La produzione probabilmente si concentrerebbe nelle zone più favorevoli (credo che la pianura padana abbia caratteristiche di fertilità di assoluta eccellenza a livello planetario) e con dimensioni aziendali sicuramente più ampie di quelle attuali.
Se tutto questo si avverasse, la concentrazione dell’offerta non sarebbe, credo, neutra agli effetti della formazione dei prezzi all’origine.
L’andamento dei prezzi agricoli è legato infatti e non poco alla frammentazione e alla debolezza contrattuale dei produttori.
Non credo tuttavia che lo scenario sarà questo: credo che la lobby agricola seguirà l’esempio di quella industriale ed imparerà ad adottare mezzi più raffinati dei dazi per combattere la concorrenza dei produttori dei Paesi emergenti o in via di sviluppo.
Se oggi non è politicamente corretto accettare il pallone cucito a mano da un dodicenne della Malesia, domani i prodotti agricoli della Cina troveranno altrettante barriere sanitarie e sociali alla commercializzazione nei Paesi occidentali.
E allora probabilmente i presunti ricchi agricoltori europei e americani non verranno messi all’indice come sta avvenendo oggi.
Grazie per l’attenzione.
La redazione
Rispondo sinteticamente ai suoi numerosi quesiti:
A mio giudizio i benefici che i prezzi bassi per i prodotti agricoli portano ai consumatori dei paesi poveri sono ampiamente superati dai danni per i produttori. Questi prezzi bassi oltre a impoverire i produttori distorcono gli investimenti e frenano la sviluppo nel lungo termine. Inoltre il dumping
delle nostre eccedenze alimentari può venire interrotto in caso di carenza di alimenti a livello planetario, come accadde agli inizi degli anni settanta. In questi casi sono i consumatori dei PVS a pagarne le spese, in quell’occasione molte persone dell’Africa sub-sahariana morirono di fame.
Infine prezzi internazionali distorti riducono lo sfruttamento potenziale delle risorse agricole a livello planetario.

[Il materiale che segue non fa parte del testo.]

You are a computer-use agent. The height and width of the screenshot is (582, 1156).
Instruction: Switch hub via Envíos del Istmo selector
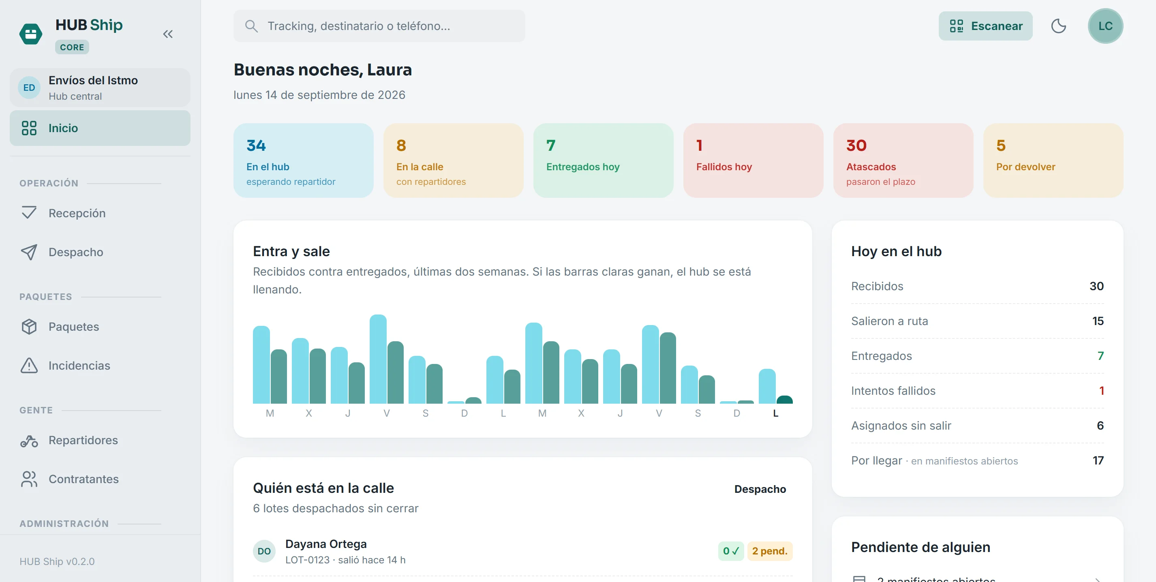pyautogui.click(x=100, y=88)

Non credo che “l’industria e il terziario ricevono sostegni pubblici in modo più sofisticato, ma non meno pesante” se ha informazioni in merito me le faccia sapere. Per quanto ne so io, attualmente in media un’ “Unità Lavoro Agrgricolo” (ULA) riceve circa 17000 Euro di trasferimenti complessivi
all’anno, calcoli fatti su informazioni OCSE, i trasferimenti complessivi al settore agricolo sono più elevati del suo valore aggiunto. Tenga conto che per i produttori agricoli i prezzi di mercato che cita lei sono solo una parte dei ricavi per unità di prodotto, i sussidi diretti aggiuntivi possono essere più elevati del prezzo. Considero l’argomento “desertificazione del paesaggio” in caso di riduzione dei sussidi agricoli una specie di terrorismo intellettuale abbastanza disonesto. In primo luogo ora paghiamo gli agricoltori per non coltivare la
terra, quindi senza questi sussidi una parte di seminativi verrebbe coltivata di nuovo. In secondo luogo credo credo che sarebbe come se un obeso non volesse ridurre le calorie dei suoi pasti per non morir di fame.
Possiamo benissimo dare sussidi ai nostri agricoltori nelle regioni in cui esiste un eventuale problema di deterioramento ambientale. Questi sussidi sono inclusi dal WTO nella scatola verde e non hanno limiti. Alcune barriere non tariffarie agli scambi sono oneste in quanto giustificate da un aumento del benessere complessivo dei cittadini, altre sono solo dei paraventi per bloccare le importazioni. Il loro uso dipenderà
dalla correttezza dei nostri operatori politici.